November is/was “World Quality Month.”  What is the healthcare world missing by not taking better advantage of quality professionals and their tools?  Paul Borawski talks about reducing waste and quotes figures on potential gains of 30% in service industries and 70% for healthcare.  Can this be true? 

There are anecdotal reports of savings in the 20% range from process improvements in various service industries, so a figure in this range for healthcare is easily believed.  But 70%?  As they say, “it’s complicated.”  Depends on your definition of waste.  For some, waste means waiting too long or taking to long to accomplish a task.  Spending more time or money than necessary in the performance of delivering healthcare.  If a surgery center can do a new tubal ligation every 30 minutes, why does it take a hospital 45 minutes?

For others, waste in healthcare means providing more healthcare than they think you need.  Waste is not so much in the care process but in the decision to provide the care at all.  The National Patient Safety Task Force is the embodiment of this approach in the US as is the NICE commission in England.  The recent article questioning the value of mammograms falls in this category as does the debate over a PSA blood test for prostate cancer.  These people are looking at the health of populations, not individuals.  If we cut back on mammograms, and the death rate from breast cancer goes up a bit, well, maybe that’s OK.  There is a legitimate question of how much money we should spend for a life saved?  We have become very accustomed to calling 911 in the event of a sudden medical emergency, but that system is not universal in the world outside the US.

Notice that the patient or customer does not appear in either of the above discussions.  In fact, there is considerable debate over where the patient fits in this equation.  He doesn’t make the purchase decision, and he doesn’t pay for the service.
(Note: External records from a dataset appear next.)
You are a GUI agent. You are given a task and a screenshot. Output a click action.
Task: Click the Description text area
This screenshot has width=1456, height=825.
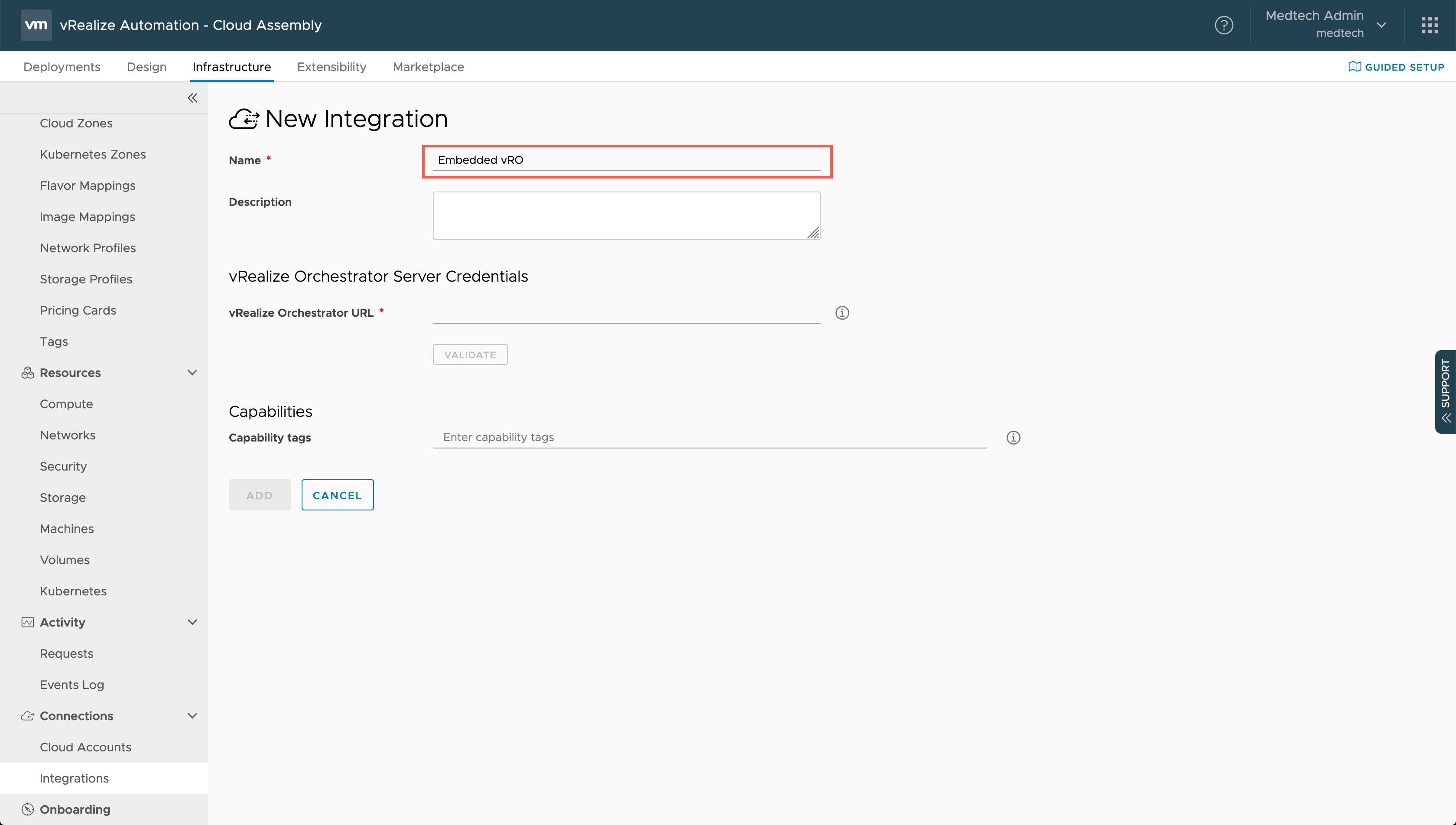tap(626, 215)
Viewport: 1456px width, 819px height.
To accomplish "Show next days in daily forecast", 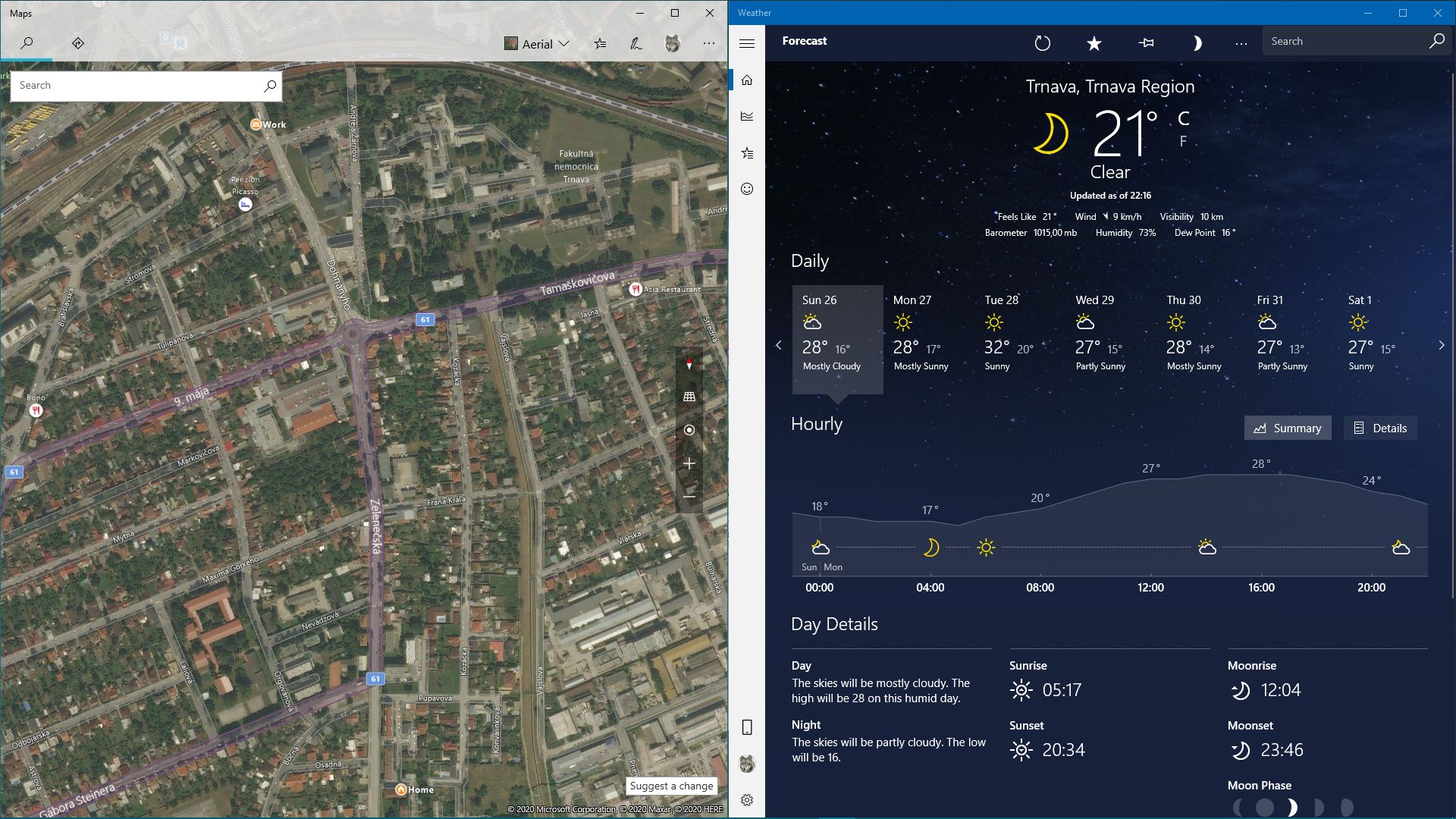I will point(1441,345).
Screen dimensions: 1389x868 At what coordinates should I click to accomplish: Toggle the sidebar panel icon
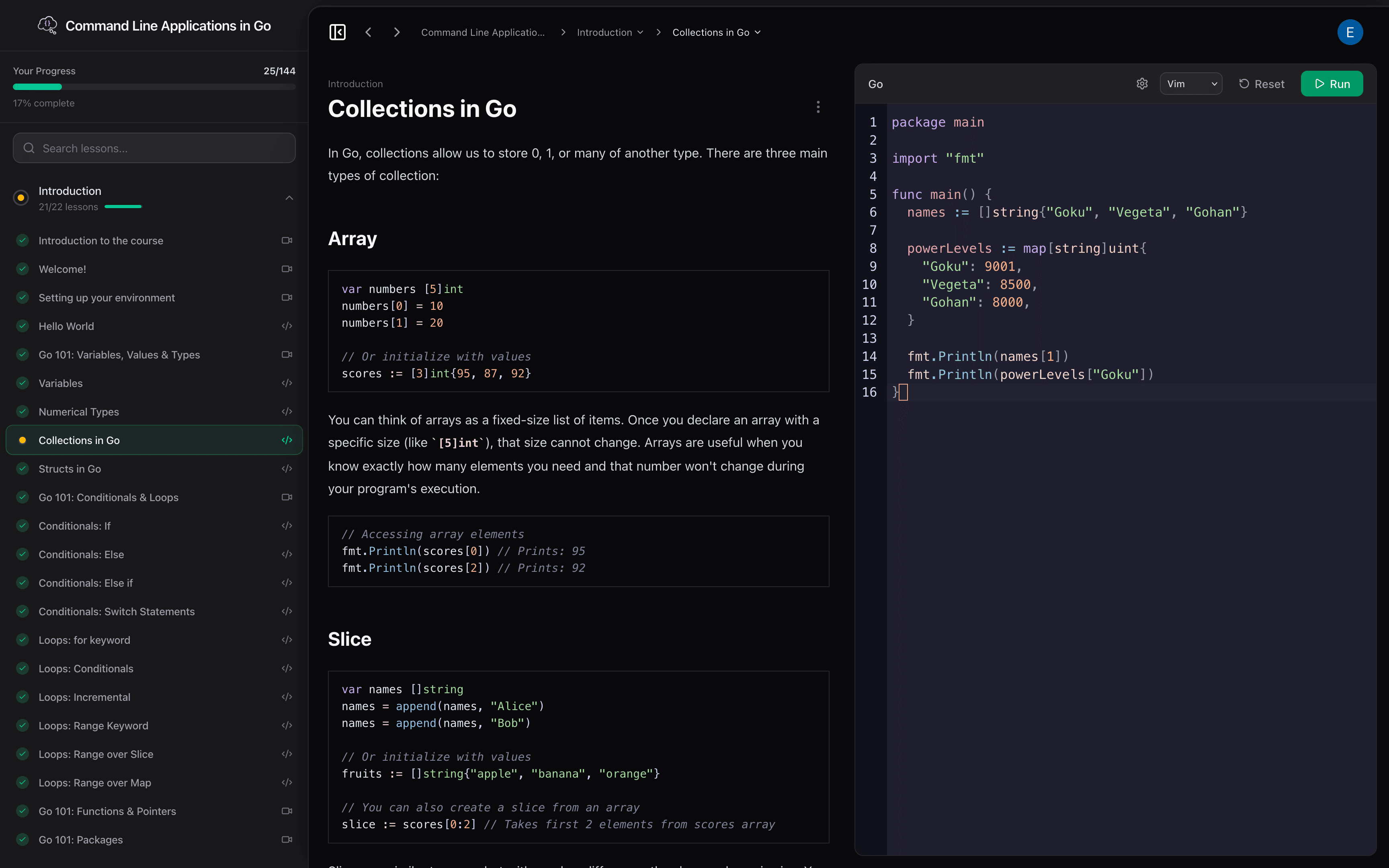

So, if the patient is unhappy, is that waste?  If a quality professional devised a way to prevent this unhappiness, would the hospital be interested?  Would solving this problem do anything positive for the provider’s bottom line?

A few weeks ago, I took my aging truck to the Toyota dealer to fix a rattle that I diagnosed as a rotting exhaust system.  They installed a clamp and declared the problem solved.  It wasn’t.  They had failed to notice that the exhaust system distal to the clamp was not really attached to anything.  Another visit (and $1,000) finally fixed the problem.  But was this waste?  The dealer got paid for everything he did, and spent little/no added time.  In fact, he denied there was a problem.
“You needed the clamp anyway.”
He lost a customer, but his process for fixing vehicles is unchanged.  For now, he’s busy enough to ignore my interests.   Just like healthcare.

If hospital A became more efficient, would anyone notice?  Would they gain market share at the expense of hospital B?  No.  For two reasons:
  1. If they found a way to do, let’s say, total hips for half the cost, they’d still charge the same      amount.   That’s what insurance companies pay, so why charge less?
  2. Chance are, there is no hospital B.  Hospitals in the US are micro-monopolies and don’t compete for patients--at least not on the basis of cost.
So what’s the poor quality professional to do in November?  Eat turkey.